This is Healthy Vision Month, and more than 23 million adults have never had an eye checkup.
Even though there may be nothing noticeably wrong with your vision, some health problems that cause eye disease don't have any early warning signs.
Dr. Rachel Bishop, chief of consult services at the National Eye Institute, says those include macular degeneration, glaucoma and diabetic eye disease.
She adds that even though it may sound like a broken record, the best way to prevent eye problems is by taking care of yourself.

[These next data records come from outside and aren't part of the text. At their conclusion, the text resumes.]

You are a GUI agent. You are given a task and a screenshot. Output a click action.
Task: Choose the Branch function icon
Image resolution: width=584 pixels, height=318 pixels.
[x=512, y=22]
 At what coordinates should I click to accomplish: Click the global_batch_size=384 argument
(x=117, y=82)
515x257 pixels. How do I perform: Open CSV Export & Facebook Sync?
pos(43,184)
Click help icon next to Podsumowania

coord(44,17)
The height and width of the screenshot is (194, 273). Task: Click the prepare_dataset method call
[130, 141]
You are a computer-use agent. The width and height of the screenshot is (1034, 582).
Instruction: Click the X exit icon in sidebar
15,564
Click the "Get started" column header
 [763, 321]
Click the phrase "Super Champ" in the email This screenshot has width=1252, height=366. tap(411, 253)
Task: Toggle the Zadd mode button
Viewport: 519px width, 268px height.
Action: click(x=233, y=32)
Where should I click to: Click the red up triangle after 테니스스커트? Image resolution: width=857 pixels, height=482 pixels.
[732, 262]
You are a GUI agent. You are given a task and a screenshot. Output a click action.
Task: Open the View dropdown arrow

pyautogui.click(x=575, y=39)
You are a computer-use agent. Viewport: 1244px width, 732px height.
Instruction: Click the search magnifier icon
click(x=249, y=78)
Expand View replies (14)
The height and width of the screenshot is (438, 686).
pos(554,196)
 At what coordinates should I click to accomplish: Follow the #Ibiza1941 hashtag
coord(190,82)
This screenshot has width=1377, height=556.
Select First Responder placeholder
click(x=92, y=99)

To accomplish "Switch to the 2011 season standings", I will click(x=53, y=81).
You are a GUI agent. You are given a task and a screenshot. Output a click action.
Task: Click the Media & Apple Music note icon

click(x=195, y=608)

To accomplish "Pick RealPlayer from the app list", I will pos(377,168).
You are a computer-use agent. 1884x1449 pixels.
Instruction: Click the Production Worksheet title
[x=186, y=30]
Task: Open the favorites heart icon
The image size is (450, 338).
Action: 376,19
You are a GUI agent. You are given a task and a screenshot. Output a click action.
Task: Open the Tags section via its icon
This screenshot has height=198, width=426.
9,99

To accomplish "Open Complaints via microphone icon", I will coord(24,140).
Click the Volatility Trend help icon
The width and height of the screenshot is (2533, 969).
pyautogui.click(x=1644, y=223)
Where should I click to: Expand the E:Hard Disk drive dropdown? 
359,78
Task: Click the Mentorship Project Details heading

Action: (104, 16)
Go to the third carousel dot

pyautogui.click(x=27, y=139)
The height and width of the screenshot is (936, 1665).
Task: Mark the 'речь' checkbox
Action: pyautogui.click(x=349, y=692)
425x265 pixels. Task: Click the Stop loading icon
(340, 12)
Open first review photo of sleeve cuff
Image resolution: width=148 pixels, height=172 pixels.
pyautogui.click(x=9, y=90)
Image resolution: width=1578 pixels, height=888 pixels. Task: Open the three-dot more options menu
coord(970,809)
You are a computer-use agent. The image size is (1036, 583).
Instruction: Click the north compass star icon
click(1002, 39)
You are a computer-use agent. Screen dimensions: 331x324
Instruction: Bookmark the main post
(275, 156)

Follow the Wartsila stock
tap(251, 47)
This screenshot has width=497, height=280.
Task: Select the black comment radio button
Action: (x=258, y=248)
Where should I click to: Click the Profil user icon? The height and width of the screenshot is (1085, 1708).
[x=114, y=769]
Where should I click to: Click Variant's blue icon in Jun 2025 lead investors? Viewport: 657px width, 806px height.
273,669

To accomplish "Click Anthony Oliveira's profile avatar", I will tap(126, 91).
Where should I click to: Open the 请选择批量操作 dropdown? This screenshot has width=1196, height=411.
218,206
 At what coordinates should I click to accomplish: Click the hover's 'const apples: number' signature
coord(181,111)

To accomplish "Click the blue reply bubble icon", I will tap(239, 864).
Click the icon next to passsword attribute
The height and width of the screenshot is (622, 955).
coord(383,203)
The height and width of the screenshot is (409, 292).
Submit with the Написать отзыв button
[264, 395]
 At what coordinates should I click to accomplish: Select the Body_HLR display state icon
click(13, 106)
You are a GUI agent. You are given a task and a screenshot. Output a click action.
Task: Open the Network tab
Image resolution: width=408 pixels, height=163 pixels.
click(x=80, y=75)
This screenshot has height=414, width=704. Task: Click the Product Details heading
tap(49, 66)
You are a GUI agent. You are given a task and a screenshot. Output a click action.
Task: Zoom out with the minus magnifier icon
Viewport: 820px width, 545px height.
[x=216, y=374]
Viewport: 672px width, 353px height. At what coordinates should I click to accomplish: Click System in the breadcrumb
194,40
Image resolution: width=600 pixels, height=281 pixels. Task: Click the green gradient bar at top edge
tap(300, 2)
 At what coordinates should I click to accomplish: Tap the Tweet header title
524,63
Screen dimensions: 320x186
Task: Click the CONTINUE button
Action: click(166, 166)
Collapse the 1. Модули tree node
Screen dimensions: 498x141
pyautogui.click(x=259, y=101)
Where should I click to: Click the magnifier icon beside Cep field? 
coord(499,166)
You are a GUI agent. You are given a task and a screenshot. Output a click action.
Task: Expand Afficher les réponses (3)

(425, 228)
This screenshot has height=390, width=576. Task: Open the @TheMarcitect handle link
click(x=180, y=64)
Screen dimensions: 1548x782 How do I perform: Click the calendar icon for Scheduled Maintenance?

"All the tips that you've heard that keep your heart healthy, for example, with diet and exercise and managing your medical problems, those are also the health tips that keep your eyes healthy," she points out.
Bishop encourages anyone 40 years or older to have an eye exam, but younger people can take steps now to prevent problems in the future.
Bishop says by the time millennials hit their 50s and 60s, the chance of getting many common eye conditions has nearly doubled.
"It's very important as we head into summertime to remind people that they need to protect their eyes, both from the sun, they need to be wearing UV-blocking sunglasses, and also from possible injuries that could happen when they're out doing yard work or out playing sports," she stresses.
Too much computer time can also cause eye muscles to feel strained and fatigued.
Bishop says to follow the 20/20/20 rule: About every 20 minutes, look about 20 feet away for about 20 seconds.